Passage shown START

Experimental & molecular medicine

Anti-inflammatory activity of compounds isolated from Astragalus sinicus L. in cytokine-induced keratinocytes and skin.

PMID 24651533


Inflammation is a part of the complex biological responses of a tissue to injury that protect the organ by removing injurious stimuli and initiating the healing process, and is considered as a mechanism of innate immunity. To identify biologically active compounds against pathogenic inflammatory and immune responses, we fractionated water, aqueous methanol and n-hexane layers from nine kinds of leguminosae and examined anti-inflammatory activity of the fractions in human keratinocytes and mouse skin. Among the fractions, rf3 and rf4, isolated from the aqueous methanol layer of Astragalus sinicus L., exhibited the strongest reactive oxygen species (ROS)-scavenging and anti-inflammatory activities as measured by inhibition of the intracellular ROS production, nuclear factor-kappaB (NF-κB), janus kinase (JAK)/signal transducer and activator of transcription (STAT), and phosphatidylinositol 3-kinase/Akt signaling in cytokine-stimulated human keratinocytes, as well as by effects on T-cell differentiation in mouse CD4(+) T cells. In addition, topical application of rf3 and rf4 suppressed the progression of psoriasis-like dermatitis and expression of pro-inflammatory mediators in interleukin (IL)-23-injected mouse ears. Our results suggest that Astragalus sinicus L. may ameliorate chronic inflammatory skin diseases due to its antioxidant and anti-inflammatory activities via regulation of the intracellular ROS production, NF-κB, JAK/STAT and PI3/Akt signaling cascades as well as immune responses, and these results are the first report that Astragalus sinicus L. exhibits pharmacological activity.

Passage shown END

Task item A -> In the abstract, which two fractions of Astragalus sinicus L. showed the strongest ROS-scavenging and anti-inflammatory activities?
Task item B -> Output part of the abstract word for word, beginning at the words "Experimental & molecular" and stopping after "keratinocytes and skin.".
The lines that come next are separate from the abstract.

Given information START

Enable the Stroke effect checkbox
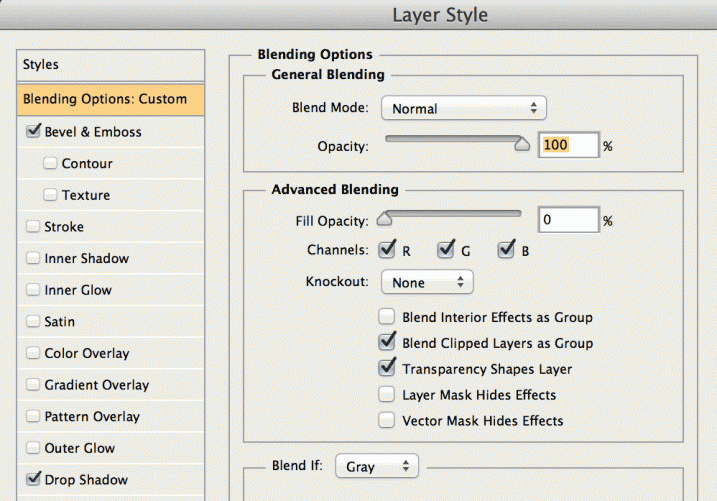This screenshot has width=717, height=501. coord(33,227)
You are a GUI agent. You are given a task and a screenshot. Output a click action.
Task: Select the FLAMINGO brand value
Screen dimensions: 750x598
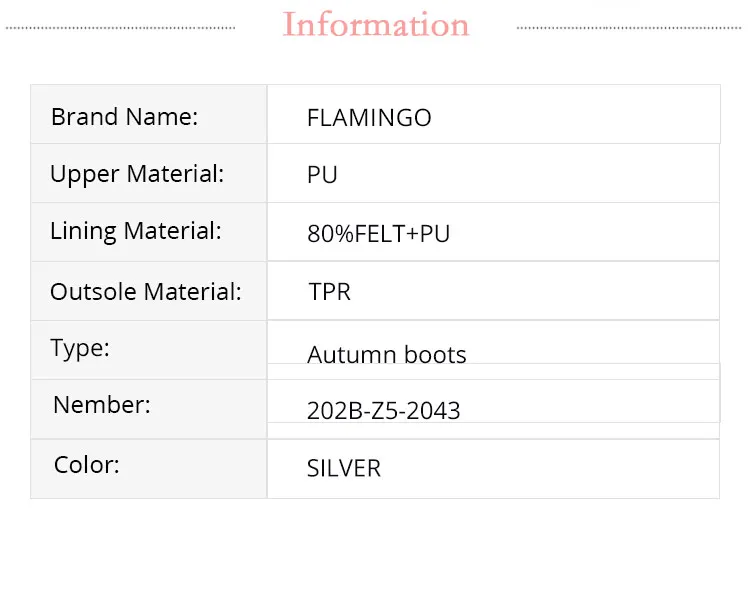pos(369,118)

Given information END

Response box A -> rf3 and rf4

Response box B ->
Experimental & molecular medicine

Anti-inflammatory activity of compounds isolated from Astragalus sinicus L. in cytokine-induced keratinocytes and skin.